Lei è uno di quegli attori che hanno raggiunto la popolarità a 40 anni. Che sapore ha il successo quando arriva che non si è più giovanissimi?
«Non ho mai smesso di fare teatro e di dedicarmi alla scrittura e alla traduzione di testi teatrali. È stata la televisione a “mettersi a camminare” in parallelo con la mia carriera. La popolarità non mi ha cambiato per niente, anzi ne ho sempre colto l’aspetto ironico. Quando incontro le persone, mi accorgo che tendono ad aprirsi, mi raccontano le loro cose, i loro guai. Per indole a me piace l’anonimato e vivere in Spagna si concilia con questo mio desiderio di stare nell’ombra».

Crescendo a Caserta ha avuto la fortuna di lavorare con artisti importanti…
«Mi sono formato alla scuola di Toni, Peppe e Paola Servillo. È stato un grande gruppo del quale fanno parte Antonio Pascale, Francesco Piccolo, Roberto Saviano…».

La “squadra dei casertani” nell’arte e nello spettacolo.
«Sì, è stata un’esperienza meravigliosa anche perché abbiamo gestito il teatro di Santa Maria Capua Vetere organizzando tanti spettacoli.
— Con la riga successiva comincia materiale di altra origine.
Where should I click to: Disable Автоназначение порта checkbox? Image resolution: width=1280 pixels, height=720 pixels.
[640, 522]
Ci sentiamo spesso e, quando è possibile, cerchiamo di lavorare insieme».

Tornando a “Un passo dal cielo”, ci può raccontare un aneddoto di questa sesta stagione? L’abbiamo vista alle prese con elicotteri in luoghi impervi…
«Appunto, ce n’è uno che non dimentico. In una scena ero salito per la prima volta a bordo di un elisoccorso guidato da un signore che sembrava portasse un’Ape. A un certo punto, ci solleviamo di duemila metri e poi scendiamo in picchiata in un crepaccio. Vulevo morì (ride)!».
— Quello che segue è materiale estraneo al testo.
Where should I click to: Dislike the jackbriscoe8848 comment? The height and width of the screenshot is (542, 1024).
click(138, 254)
Ora si prenderà una pausa?
«Macché. Il 15 giugno debutto a Barcellona a teatro con “Filumena Marturano” nel ruolo di Domenico Soriano. Tutto rigorosamente in lingua: non napoletana, ovvio, ma un riadattamento in versione catalana».

E poi la rivedremo nei panni del medico antifascista Bruno Modo in “Il commissario Ricciardi”, di cui è attesa la seconda stagione.
«Sì. Le riprese cominceranno l’anno prossimo. Credo che il mio personaggio continuerà a essere amato perché ha la serenità necessaria per dire quello che pensa senza troppi problemi. E lo abbiamo visto (nella prima stagione il dottor Modo è stato arrestato per le sue idee politiche, ndr) che essere troppo trasparenti e diretti porta guai…».